How Increasing Power and Advanced Cooling Techniques Are Converging for AI, Supercomputing and Cloud Data Centers
February 10, 2020
In the AI domain, brute force processing power is required to tackle what?s commonly understood to be the most compute-intensive challenges of the modern era.
2019 afforded us numerous forums to connect with customers and industry innovators in the computing domain, featuring events including the inaugural AI Hardware Summit and Supercomputing 2019 (SC19), alongside datacenter-focused events like the Open Compute Project (OCP) Global Summit and the Open Data Center Committee (ODCC) Summit. Each of these events yielded eye-opening perspective on how AI, supercomputing and cloud datacenter vendors are approaching the key challenges associated with maximizing processing performance and power efficiency.
In the AI domain, brute force processing power is required to tackle what’s commonly understood to be the most compute-intensive challenges of the modern era. This is being achieved through the implementation of increasingly higher power processors and ever larger memory resources in clustered architectures that reduce the latency between onboard compute engines.
This is driving innovation from companies like Cerebras, whose recently announced Wafer Scale Engine (WSE) is widely regarded as the most powerful processor in AI today. Comprised of 84 processing cells that span an entire wafer and yet function as a single chip, the WSE dramatically reduces the latency associated with a traditional singulated, socket-based chip architecture.
Rated at a massive 15kW, an order of magnitude greater that legacy processors, the WSE also requires an advanced power architecture whereby power is applied uniformly to each cell at extremely high currents. To achieve this, Cerebras working in conjunction with Vicor implemented a Vertical Power Delivery (VPD) architecture that foregoes traditional space-consuming routing patterns on the substrate in favor of a VPD approach that reduces power delivery network (PDN) resistance by more than 50%, thereby achieving higher overall density and power system efficiency. For the WSE and beyond, VPD shows the way forward for higher power delivery in tightly clustered processor configurations.
Hot Trends in Rack Cooling
Of course, the demand for increasingly higher computational power isn’t in itself new for scale-out computing infrastructure. But historically in the cloud datacenter domain, mainstream processors have been designed to help limit power envelopes so that server racks can be cooled economically with air cooling techniques. In many ways, the main limitation of producing an economical server owes to the focused attention on limiting processor power to a manageable threshold of roughly 200 or less watts. But with the advent of AI, there’s been a growing acceptance of advanced liquid cooling and even immersion cooling – not just in HPC, but in the cloud datacenter as well.
The trend to higher power processing across the board is perhaps best exemplified with the 2019 launch of the OCP Accelerator Module (OAM), an open-hardware compute accelerator specification contributed to the OCP via a collaboration spearheaded by Intel and AMD, with considerable backing among other industry leaders such as Facebook, Microsoft and Baidu. The OAM spec is targeted to speed the adoption of new AI accelerators by reducing the implementation challenges and design complexities associated with proprietary AI hardware systems. Several cloud computing providers are already deploying these AI-class OAM cards in datacenters today.

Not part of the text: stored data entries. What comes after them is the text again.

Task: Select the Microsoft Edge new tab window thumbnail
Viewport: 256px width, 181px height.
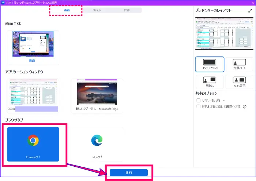Action: [97, 94]
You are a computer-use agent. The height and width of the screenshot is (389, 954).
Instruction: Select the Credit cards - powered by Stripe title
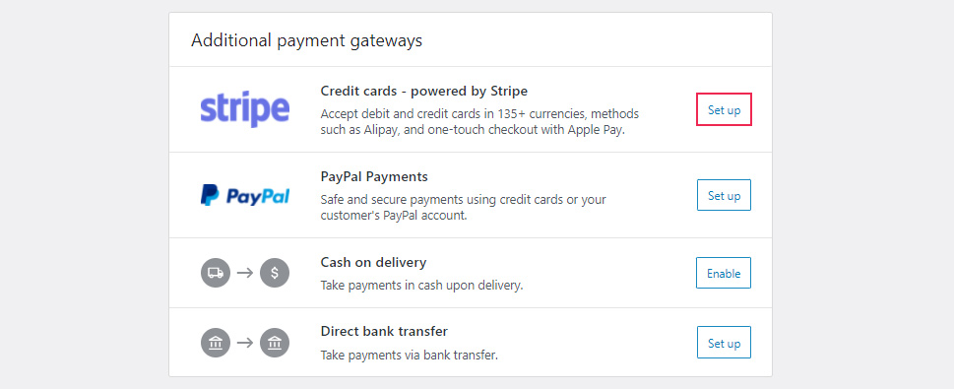click(424, 92)
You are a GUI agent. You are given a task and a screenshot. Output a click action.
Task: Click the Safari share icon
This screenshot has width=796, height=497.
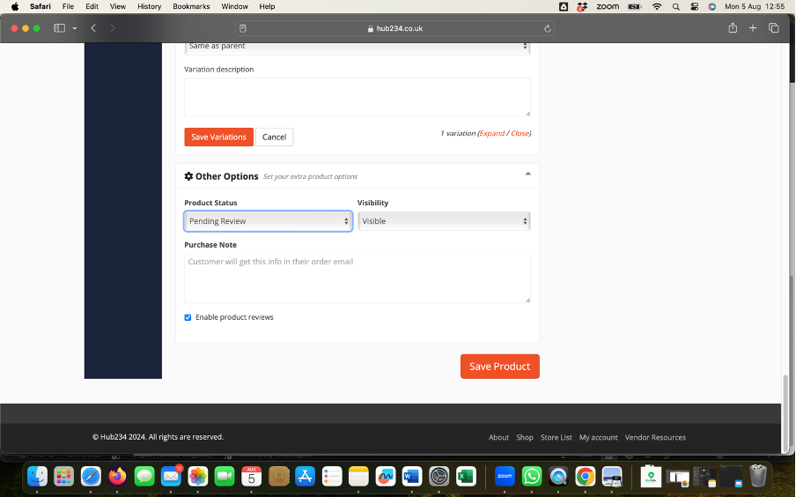(732, 28)
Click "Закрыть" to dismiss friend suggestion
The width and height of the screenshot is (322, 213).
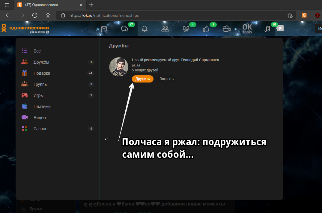(166, 79)
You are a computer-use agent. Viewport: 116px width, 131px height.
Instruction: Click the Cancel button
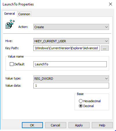point(56,125)
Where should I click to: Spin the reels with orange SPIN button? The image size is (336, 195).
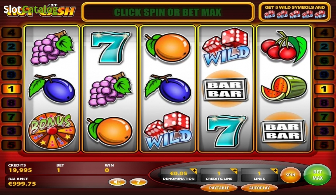coord(291,175)
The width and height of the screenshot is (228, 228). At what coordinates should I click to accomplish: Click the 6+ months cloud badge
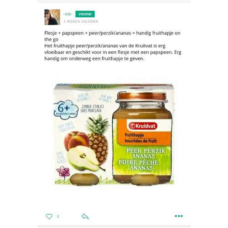point(66,109)
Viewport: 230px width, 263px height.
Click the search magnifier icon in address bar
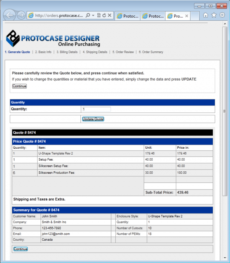pyautogui.click(x=88, y=16)
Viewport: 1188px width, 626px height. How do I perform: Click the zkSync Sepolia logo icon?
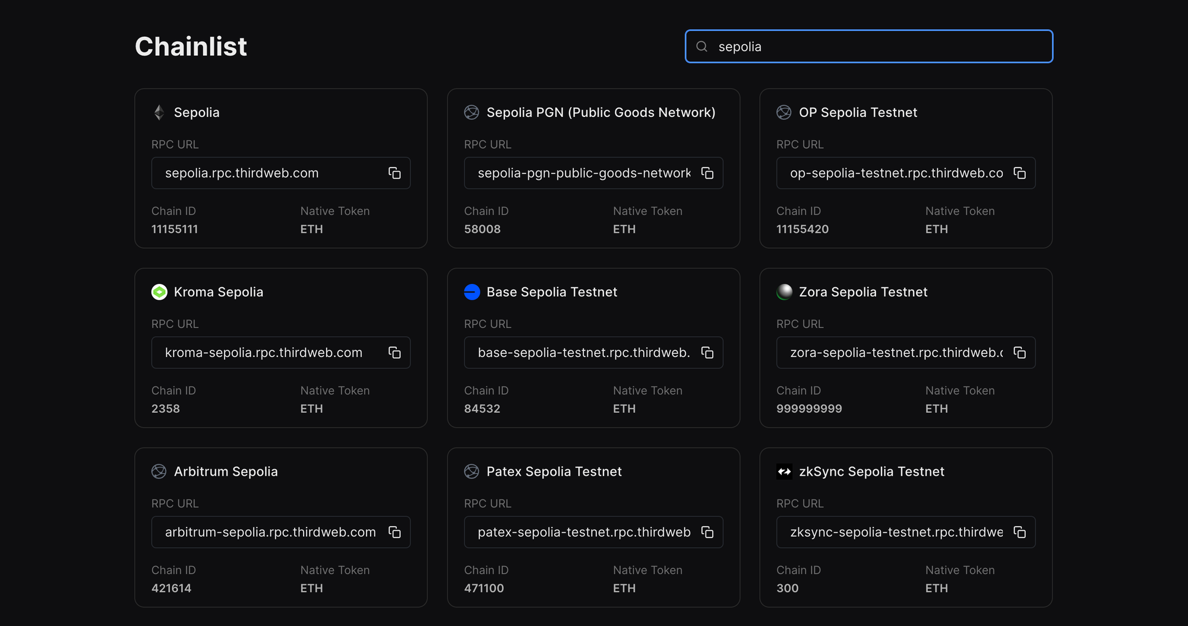(x=784, y=472)
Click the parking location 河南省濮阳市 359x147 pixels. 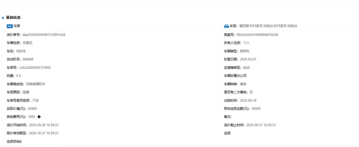[x=36, y=84]
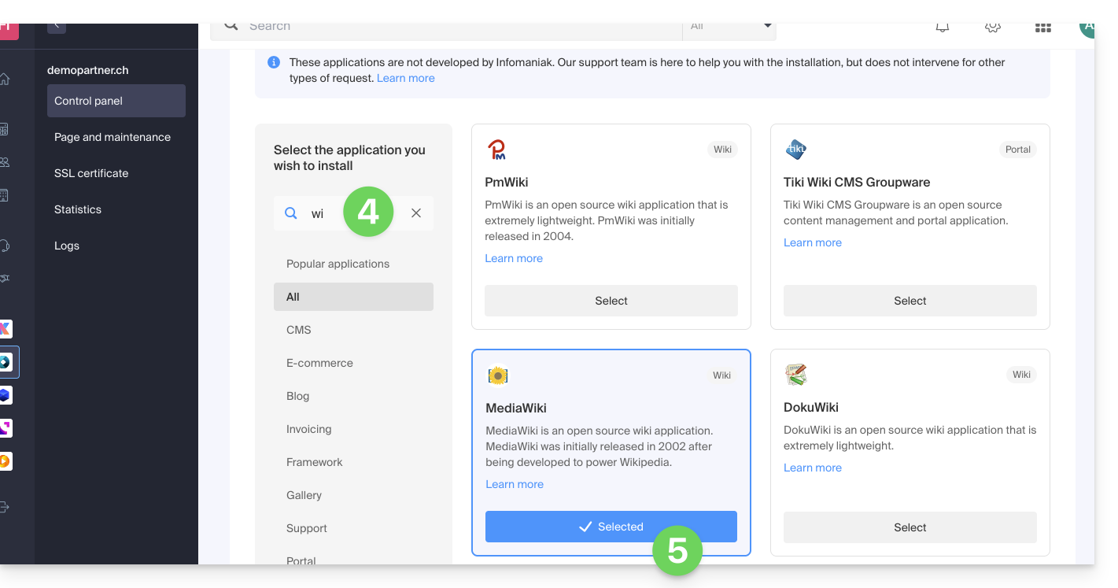Open the apps grid menu icon
1118x588 pixels.
click(1042, 28)
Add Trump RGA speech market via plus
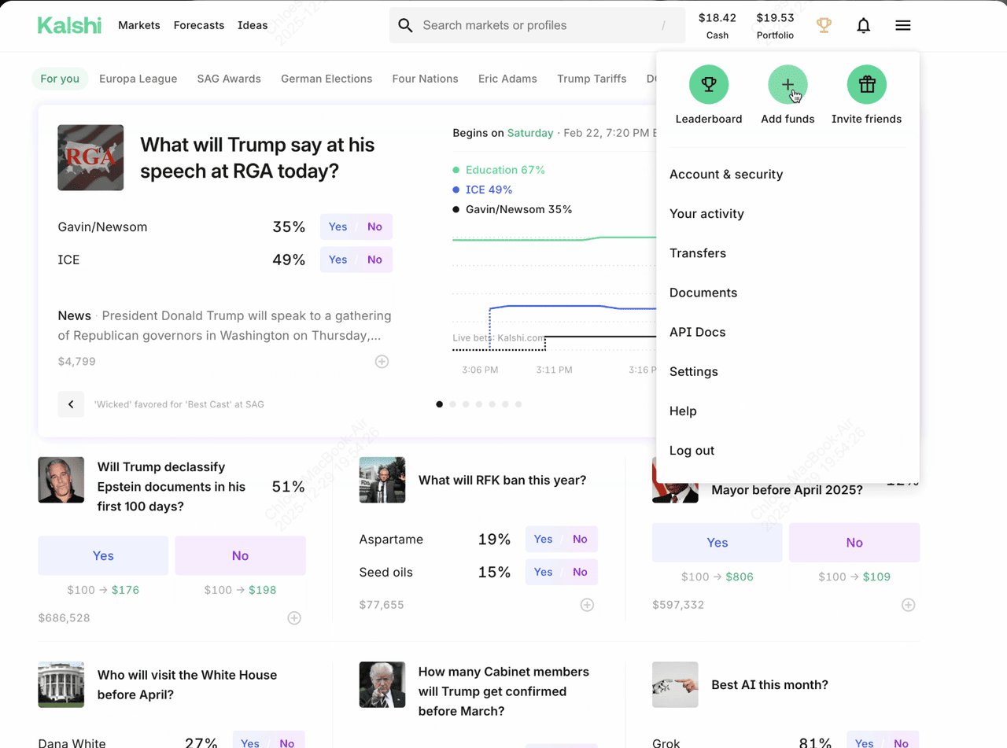 coord(382,362)
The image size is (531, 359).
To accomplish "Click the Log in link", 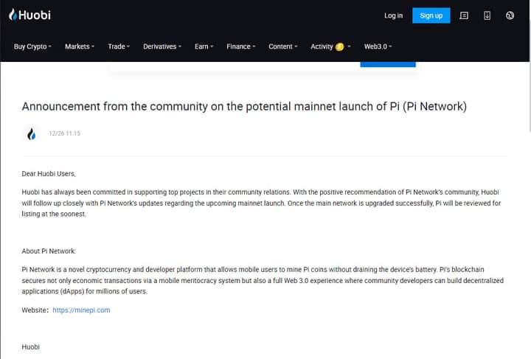I will point(393,15).
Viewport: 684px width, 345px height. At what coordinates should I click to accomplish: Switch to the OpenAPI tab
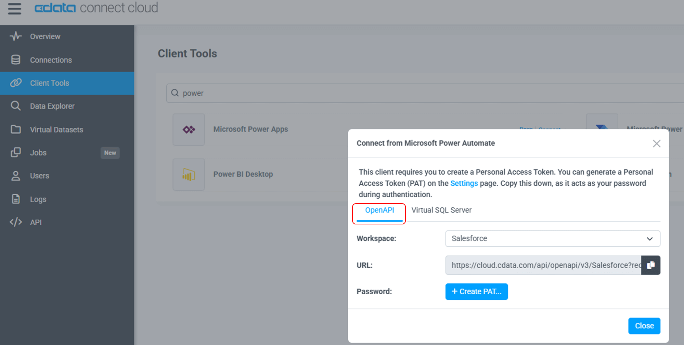379,210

The introduction of the OAM has spurred a lot of industry discussion exploring the idea of dedicated AI racks in the datacenter, and Facebook has publicly disclosed their plans in this regard. Many of the suppliers in this domain are taking a close look at immersion-cooled AI racks targeted for cloud datacenters – an idea that would have been unthinkable just two years ago.
The Evolution to 48V
Another interesting aspect of the OAM is that it’s designed to support both 12V and 48V, accommodating the lingering demand for legacy 12V datacenter infrastructure while simultaneously supporting the needs of forward-looking 48V adopters. We anticipate that the majority of OAM customers are designing for 48V, however, in order to achieve the added power boost compared to 12V.
These customers are guided in part by the 48V server and distribution infrastructure standard previously introduced by the OCP, with support from Google. Compared to legacy 12V architectures, 48V bus architectures enable system engineers to implement system designs that provide higher conversion efficiency, higher power density and lower distribution loss. At the macro level, 48V datacenter server infrastructure can reduce energy losses by over 30%, so it’s easy to see why cloud datacenter providers are accelerating their efforts to shift from 12V to 48V.
In the meantime, cloud providers leveraging 12V infrastructure have the option to deploy non-isolated step up converters that convert 12V to 48V with over 98% peak efficiency. This gives them newfound flexibility to take advantage of next generation AI cards as they navigate the transition to 48V power distribution. The recent emergence of bidirectional 48V/12V converters has added an extra layer of flexibility for cloud datacenter providers targeting to support either or both standards as their infrastructure evolves.
These trends – and many others – will be top of mind among the AI, supercomputing and cloud datacenter communities as we head into 2020. Where previously they were regarded as entirely distinct entities, recent history has shown us that when it comes to power and cooling, they have more in common than previously thought.